To do:
From the line that contains "The image size is (971, 700)." through the end of the records below, write out each line exactly as it appears, but not the pictures.

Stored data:
=== Section Start ===

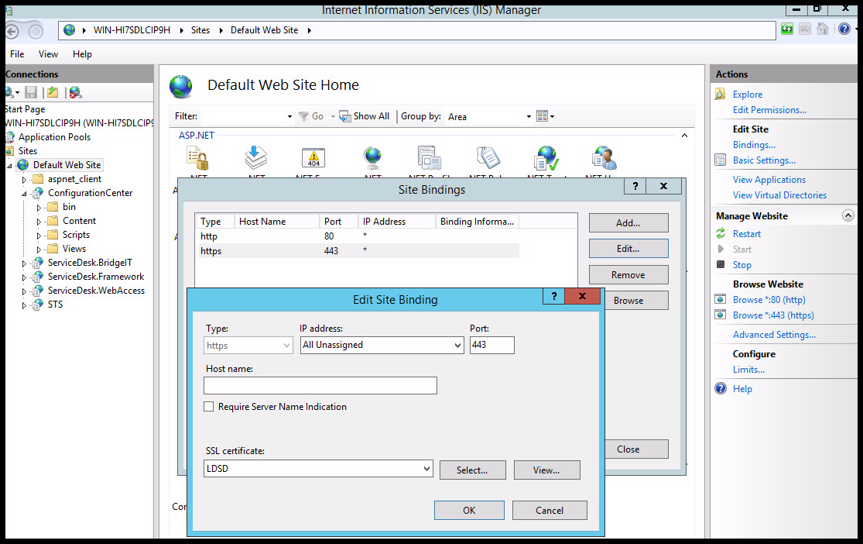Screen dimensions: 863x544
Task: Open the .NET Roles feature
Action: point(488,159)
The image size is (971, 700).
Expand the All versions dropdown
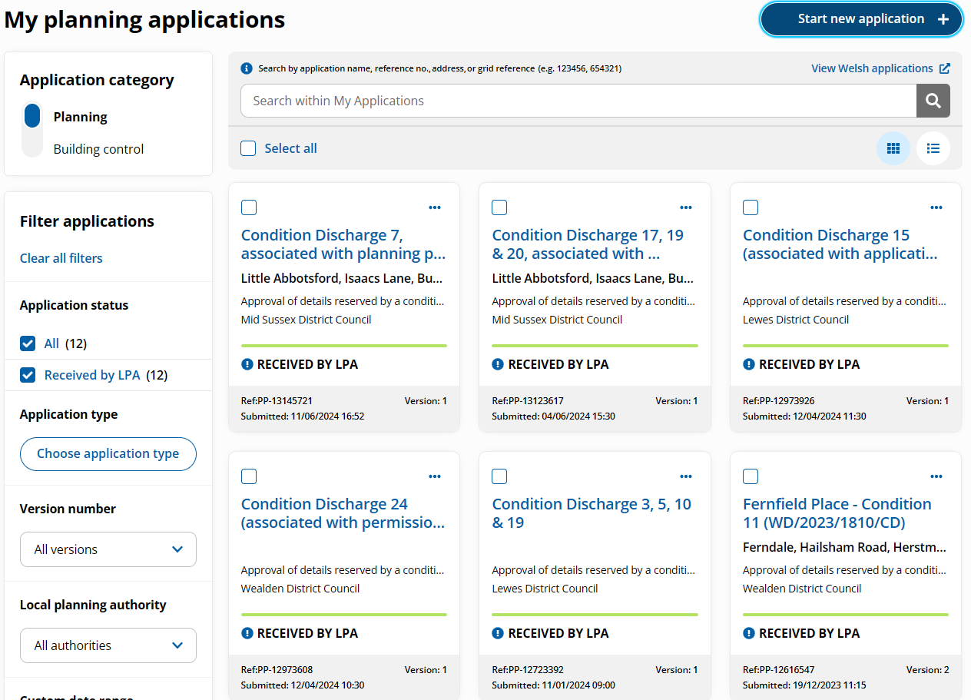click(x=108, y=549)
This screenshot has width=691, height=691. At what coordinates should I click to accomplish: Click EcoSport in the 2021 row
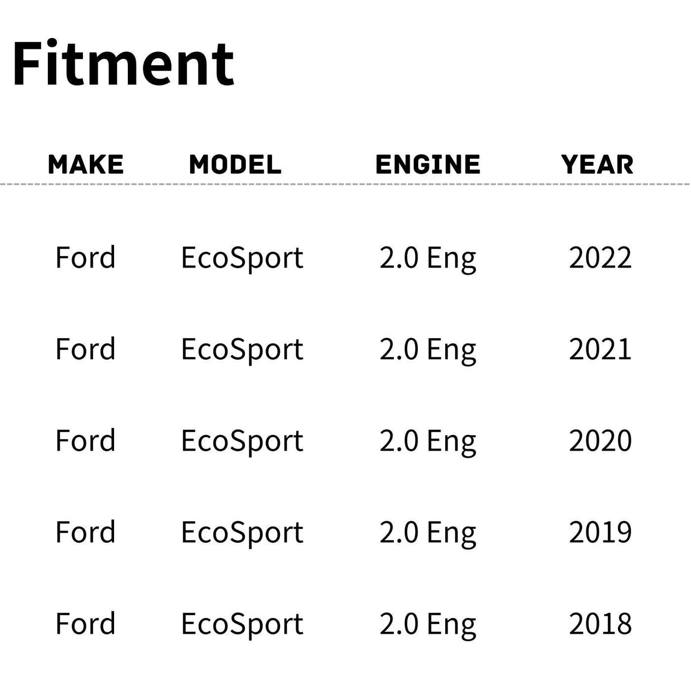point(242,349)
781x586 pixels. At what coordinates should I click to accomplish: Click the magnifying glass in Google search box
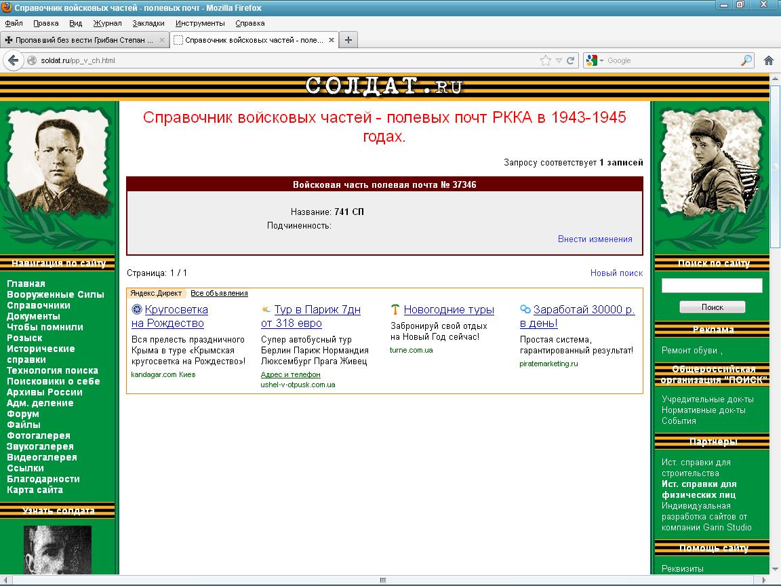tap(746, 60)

=== Section End ===

Finished task:
The image size is (971, 700).
Expand the All versions dropdown
click(x=108, y=549)
This screenshot has width=691, height=691. At what coordinates should I click to accomplish: Click EcoSport in the 2021 row
point(242,349)
781x586 pixels. At what coordinates should I click to accomplish: Click the magnifying glass in Google search box
tap(746, 60)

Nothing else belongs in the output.